My stomach heaving, I scrambled to my feet, and ran from the room.
The atmosphere was different when I returned, the feverishness having been replaced by a sort of relaxation. They were drinking wine and talking about the Hunt. He had been a poor specimen, they decided. One, who appeared to be a senior servant from the estate of a Count who had a castle near by, had lost money on him and was indignant about it. My reappearance was greeted with a few mocking remarks and some laughter. They told me I was a weak-bellied foreigner, and urged me to have a liter of wine to steady my nerves. Outside, the same relaxation—a sense almost of repletion—could be observed in the crowd. Bets were being paid off, and there was a brisk trade in hot pasties and sweetmeats. The Tripod, I noticed, had gone back to its original position in the field.
Gradually, as the hour ticked by, tension built up once more. At ten o’clock, the ceremony repeated itself, with the same quickening of excitement in those about us, the same roar of joy and approval as the Hunt began. The second victim gave them better sport. He rode fast and well, and for a time avoided the Tripod’s tentacle by riding under the cover of trees. When he broke into the open again, I wanted to shout to him to stay where he was. But it would have done no good, as he must have known: the Tripod could have plucked the trees out from around him. He was making for the river, and I saw that there was another copse perhaps half a mile further on. Before he got there, the tentacle swept down. The first time he dodged it, swerving his horse at just the right moment so that the rope of metal flailed down and hit the ground beside him. He had a
chance, I thought, of reaching his objective, and the river was not so very much further on. But the Tripod’s second attempt was better aimed. He was plucked from the saddle and his body pulled apart, as the first man’s had been. In a sudden hush, his cries of agony came thinly to us through the bright autumnal air.

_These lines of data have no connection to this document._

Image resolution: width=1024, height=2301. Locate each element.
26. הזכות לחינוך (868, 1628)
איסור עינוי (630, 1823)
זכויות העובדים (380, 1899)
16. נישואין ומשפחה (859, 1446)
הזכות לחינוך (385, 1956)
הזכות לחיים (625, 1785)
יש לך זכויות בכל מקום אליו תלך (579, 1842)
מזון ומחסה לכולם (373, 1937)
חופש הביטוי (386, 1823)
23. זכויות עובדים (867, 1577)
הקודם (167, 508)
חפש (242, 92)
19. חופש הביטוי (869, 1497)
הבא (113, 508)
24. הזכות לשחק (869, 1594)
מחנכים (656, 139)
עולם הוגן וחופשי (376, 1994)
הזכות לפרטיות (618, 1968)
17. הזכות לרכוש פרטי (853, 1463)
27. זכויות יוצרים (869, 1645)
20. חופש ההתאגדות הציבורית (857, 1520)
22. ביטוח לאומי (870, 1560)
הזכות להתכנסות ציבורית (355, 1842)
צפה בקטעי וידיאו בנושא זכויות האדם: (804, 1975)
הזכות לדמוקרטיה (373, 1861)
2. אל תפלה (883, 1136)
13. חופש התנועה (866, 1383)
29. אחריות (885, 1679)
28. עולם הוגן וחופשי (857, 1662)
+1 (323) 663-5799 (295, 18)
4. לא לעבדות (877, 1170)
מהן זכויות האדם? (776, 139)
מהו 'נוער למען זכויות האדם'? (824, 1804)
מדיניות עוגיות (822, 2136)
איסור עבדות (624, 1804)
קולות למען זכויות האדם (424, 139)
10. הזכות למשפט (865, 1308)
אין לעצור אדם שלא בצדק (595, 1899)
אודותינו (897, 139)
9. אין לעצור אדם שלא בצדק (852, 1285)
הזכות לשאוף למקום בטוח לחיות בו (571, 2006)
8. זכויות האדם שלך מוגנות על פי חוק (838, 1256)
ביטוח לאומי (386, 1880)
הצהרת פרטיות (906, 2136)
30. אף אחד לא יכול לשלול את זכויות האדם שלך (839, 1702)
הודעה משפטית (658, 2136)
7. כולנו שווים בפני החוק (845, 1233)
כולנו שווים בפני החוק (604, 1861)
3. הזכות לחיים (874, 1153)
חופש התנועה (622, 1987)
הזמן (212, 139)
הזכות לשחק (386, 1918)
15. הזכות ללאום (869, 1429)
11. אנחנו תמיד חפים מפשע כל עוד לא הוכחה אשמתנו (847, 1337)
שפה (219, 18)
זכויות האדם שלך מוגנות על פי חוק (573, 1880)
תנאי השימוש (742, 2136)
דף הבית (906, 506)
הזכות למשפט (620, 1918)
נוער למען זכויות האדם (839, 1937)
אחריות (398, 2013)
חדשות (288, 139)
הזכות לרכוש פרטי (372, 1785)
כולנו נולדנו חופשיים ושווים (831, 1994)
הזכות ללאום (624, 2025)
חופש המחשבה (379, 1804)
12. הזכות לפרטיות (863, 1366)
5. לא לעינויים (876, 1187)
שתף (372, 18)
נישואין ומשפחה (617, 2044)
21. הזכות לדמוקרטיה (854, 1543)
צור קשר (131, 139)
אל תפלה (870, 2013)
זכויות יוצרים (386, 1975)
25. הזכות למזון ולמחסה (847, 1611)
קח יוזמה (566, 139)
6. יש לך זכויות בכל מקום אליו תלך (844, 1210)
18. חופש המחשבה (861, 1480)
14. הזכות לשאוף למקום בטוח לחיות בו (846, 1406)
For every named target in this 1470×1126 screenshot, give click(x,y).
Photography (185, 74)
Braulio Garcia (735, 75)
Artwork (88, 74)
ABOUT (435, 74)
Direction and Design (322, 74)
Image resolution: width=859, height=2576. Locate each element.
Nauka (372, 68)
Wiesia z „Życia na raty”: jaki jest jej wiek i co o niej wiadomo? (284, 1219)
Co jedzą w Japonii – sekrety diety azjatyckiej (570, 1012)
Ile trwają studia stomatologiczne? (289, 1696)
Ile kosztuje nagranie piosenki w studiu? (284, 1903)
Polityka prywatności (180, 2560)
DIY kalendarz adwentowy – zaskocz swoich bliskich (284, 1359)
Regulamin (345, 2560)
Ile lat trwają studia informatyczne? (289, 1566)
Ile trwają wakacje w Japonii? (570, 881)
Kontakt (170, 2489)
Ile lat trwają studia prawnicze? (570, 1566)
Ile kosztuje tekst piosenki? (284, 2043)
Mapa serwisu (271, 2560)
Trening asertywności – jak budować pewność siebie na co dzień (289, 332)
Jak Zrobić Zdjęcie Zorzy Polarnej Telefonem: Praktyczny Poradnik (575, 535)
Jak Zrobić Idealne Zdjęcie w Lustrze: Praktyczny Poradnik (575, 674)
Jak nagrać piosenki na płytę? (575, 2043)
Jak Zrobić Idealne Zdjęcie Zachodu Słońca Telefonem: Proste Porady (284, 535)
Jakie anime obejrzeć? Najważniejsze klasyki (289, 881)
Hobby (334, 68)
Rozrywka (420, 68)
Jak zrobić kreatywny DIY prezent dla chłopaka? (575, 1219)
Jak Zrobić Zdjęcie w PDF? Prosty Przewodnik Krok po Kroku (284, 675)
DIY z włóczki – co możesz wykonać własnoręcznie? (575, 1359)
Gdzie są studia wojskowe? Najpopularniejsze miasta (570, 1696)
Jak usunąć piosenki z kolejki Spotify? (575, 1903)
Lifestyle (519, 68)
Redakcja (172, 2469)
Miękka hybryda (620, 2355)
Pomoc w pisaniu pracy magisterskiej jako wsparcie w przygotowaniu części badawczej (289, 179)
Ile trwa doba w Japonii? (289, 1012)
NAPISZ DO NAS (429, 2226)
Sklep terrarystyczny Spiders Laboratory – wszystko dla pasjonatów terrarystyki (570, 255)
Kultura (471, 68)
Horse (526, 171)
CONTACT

I did not come back after that killing. There were limits to what I could stand, even in the cause of duty. Fritz stuck it out, but he looked grim when I saw him later and was even more taciturn than usual.
• • •
A few weeks later, we reached the caves. Their gloomy depths were strangely attractive, a haven from the world through which we had journeyed for almost a year. The walls of rock enfolded us, and the lamps flickered warmly. More important, though, was the release from the strain of mixing with and dealing with the Capped. Here we conversed with free men like ourselves.
For three days we were idle, apart from the ordinary duties in which all shared. Then we had our orders, from the local Commander, a German whose name was Otto. We were to report, in two days’ time, at a place specified only as a point on a map reference. Otto himself did not know why.